L'économie circulaire, condition d'une sobriété généreuse

Choisir la sobriété, c'est échapper à la pénurie. Pour que ce choix ne signifie ni renoncer aux aspirations du présent, ni regretter un passé qui ferait figure d'âge d'or, des solutions émergent.

L’économie mondiale a multiplié par quatre son volume d’extraction de ressources naturelles entre 1972 et 2022. Un constat qui a éveillé les consciences à la réalité : les ressources s’amenuisent. Leur épuisement est inéluctable. La poursuite de leur extraction sans prudence n’entraîne plus aucun bénéfice, ni économique, ni social, mais seulement des tensions écologiques, géopolitiques et sociétales. Avec cette prise de conscience a émergé un nouveau maître-mot : sobriété. Si l’on doit par-là entendre « privations », « régression », « renoncement », son acceptabilité sera pour le moins faible, autant dans les sociétés les plus développées qui auront du mal à changer radicalement leurs modes de vie, que dans les sociétés en développement qui aspirent naturellement à une élévation de leur niveau de vie. L’économie circulaire apporte des réponses à ce qui apparaît comme une incompatibilité. Elle interroge trois éléments clefs de nos pratiques productives : qu’est-ce qu’une ressource ? qu’est-ce que le coût ? qu’est-ce que la valeur ?

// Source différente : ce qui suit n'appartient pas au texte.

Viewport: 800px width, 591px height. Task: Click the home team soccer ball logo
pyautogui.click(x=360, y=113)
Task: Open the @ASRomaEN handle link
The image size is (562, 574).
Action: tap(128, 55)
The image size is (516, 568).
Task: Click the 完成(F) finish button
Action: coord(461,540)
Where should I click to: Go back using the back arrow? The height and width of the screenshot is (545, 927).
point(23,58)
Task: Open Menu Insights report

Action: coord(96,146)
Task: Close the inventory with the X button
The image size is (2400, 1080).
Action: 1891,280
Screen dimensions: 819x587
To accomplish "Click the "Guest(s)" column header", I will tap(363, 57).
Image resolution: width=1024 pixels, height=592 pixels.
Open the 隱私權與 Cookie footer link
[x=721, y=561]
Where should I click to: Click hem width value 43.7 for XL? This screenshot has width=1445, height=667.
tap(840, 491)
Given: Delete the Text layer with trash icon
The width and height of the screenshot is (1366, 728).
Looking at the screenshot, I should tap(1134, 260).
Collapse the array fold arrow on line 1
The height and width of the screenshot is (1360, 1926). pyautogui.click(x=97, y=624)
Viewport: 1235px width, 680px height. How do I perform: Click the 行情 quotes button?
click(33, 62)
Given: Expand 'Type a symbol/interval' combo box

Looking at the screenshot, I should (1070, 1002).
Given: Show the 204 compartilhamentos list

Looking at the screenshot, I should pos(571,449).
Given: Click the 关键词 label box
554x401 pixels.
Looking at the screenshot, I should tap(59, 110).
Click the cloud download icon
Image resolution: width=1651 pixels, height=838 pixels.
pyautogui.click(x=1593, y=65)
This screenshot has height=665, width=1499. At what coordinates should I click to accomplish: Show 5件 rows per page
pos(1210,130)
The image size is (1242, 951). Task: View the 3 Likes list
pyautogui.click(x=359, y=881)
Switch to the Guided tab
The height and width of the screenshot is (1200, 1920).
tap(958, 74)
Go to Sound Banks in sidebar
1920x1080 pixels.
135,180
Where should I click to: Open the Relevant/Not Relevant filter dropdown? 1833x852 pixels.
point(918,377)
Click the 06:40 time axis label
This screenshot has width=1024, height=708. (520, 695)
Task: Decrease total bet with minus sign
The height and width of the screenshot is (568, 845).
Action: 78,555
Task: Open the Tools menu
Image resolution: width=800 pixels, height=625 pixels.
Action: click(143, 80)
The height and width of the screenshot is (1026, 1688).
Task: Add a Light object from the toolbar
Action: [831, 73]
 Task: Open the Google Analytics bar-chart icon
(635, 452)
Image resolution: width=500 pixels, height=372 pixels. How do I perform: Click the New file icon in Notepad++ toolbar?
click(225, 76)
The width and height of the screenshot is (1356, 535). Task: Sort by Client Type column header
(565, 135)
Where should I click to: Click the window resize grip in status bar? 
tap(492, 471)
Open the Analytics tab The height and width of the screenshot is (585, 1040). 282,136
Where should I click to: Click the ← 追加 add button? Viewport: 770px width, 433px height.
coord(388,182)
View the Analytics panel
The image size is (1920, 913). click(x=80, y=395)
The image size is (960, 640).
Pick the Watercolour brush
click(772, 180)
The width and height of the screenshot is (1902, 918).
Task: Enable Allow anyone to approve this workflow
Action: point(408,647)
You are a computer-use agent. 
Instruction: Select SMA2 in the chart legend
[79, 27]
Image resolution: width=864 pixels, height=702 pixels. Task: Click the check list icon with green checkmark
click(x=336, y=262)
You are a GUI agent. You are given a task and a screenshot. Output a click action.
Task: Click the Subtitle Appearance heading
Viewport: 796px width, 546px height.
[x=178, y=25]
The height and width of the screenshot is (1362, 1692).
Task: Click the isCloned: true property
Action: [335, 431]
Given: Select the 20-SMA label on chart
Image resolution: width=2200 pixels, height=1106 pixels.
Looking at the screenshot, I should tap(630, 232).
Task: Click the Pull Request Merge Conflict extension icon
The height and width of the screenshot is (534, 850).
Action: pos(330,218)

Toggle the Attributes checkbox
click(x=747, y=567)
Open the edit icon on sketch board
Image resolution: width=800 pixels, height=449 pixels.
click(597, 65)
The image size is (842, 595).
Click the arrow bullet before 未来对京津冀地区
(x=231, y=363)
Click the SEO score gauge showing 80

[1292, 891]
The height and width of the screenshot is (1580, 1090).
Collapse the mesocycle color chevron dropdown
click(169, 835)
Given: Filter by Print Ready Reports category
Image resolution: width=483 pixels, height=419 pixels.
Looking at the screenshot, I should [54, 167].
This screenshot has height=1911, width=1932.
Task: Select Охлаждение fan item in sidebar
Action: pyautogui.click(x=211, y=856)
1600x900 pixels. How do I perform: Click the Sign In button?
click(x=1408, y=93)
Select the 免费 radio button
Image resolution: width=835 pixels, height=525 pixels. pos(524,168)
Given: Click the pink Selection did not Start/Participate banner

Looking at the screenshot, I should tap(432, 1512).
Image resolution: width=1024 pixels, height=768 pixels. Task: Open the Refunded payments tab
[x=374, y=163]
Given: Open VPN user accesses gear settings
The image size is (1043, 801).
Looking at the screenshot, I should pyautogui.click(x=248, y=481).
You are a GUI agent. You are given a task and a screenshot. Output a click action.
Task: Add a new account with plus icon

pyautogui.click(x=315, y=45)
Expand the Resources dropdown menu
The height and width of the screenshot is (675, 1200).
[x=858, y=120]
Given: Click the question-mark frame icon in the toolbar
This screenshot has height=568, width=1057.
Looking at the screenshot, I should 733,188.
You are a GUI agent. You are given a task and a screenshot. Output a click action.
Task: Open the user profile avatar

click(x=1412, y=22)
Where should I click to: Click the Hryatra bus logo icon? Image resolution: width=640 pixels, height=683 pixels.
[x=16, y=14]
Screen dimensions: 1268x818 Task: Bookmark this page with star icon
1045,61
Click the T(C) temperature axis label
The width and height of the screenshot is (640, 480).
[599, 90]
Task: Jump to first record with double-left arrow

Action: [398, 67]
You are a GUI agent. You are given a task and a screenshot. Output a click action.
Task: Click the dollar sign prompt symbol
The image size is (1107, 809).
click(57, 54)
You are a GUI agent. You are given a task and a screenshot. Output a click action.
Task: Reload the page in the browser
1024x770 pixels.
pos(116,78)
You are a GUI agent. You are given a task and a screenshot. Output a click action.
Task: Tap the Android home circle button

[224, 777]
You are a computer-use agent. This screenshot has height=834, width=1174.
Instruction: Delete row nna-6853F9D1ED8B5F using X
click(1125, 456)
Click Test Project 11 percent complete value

Tout ce qui n’est pas un « déchet ultime » n’est pas un déchet. Et la limite de l’ultime peut être repoussée. Cette conviction est née de l’expérience : la « circularité » de l’économie se nourrit en grande partie du « cycle » des matières. En évitant de rompre ce cycle prématurément, on épargne d’importantes quantités de matières neuves. Et les coûts attachés à leur exploitation. Le coût des matières neuves surexploitées est supérieur à leur prix sur le marché, parce que la totalité des coûts, notamment environnementaux et sociaux, n’est pas prise en compte, ou l’est mal. Ce prix est pourtant bien payé par quelqu’un, souvent au début de la chaîne du travail, souvent aussi par des générations futures. Les efforts et les ambitions de meilleure prise en compte du « vrai coût » pour le traduire dans des « prix vrais » afin d’inciter tous les acteurs à contribuer à l’atteinte des objectifs de réduction des gaz à effet de serre, entre autres, l’ont bien intégré. Entre la graduelle mise en place de taxes carbone et l’imposition de normes sociétales aux frontières, l’intégration des coûts réels contribue à la compétitivité de l’économie circulaire, et à l’expression de sa valeur. 

 La recherche de valeur a profondément évolué parallèlement à la prise de conscience des coûts. La notation des entreprises au moyen de critères extra-financiers en est un des signes les plus manifestes. Mais l’évolution de la demande des consommateurs, et peut-être surtout des consommatrices, pour des produits éthiques, des processus de production éthiques, des emplois éthiques, témoigne de la perfusion de cette tendance tout au long de la chaîne de valeur économique et financière. La conscience d’une « Terre commune » reste un phénomène récent, mais qui appelle des réponses. Si cette « Terre commune » doit continuer à « tourner rond », revisiter nos cycles économiques est un impératif. Ces cycles sont riches de potentiels écologiques et sociétaux, autant qu’économiques, pour peu qu’ils soient pensés avec toute la créativité, la détermination et la volonté dont nous sommes capables. De cette façon, la sobriété peut être généreuse.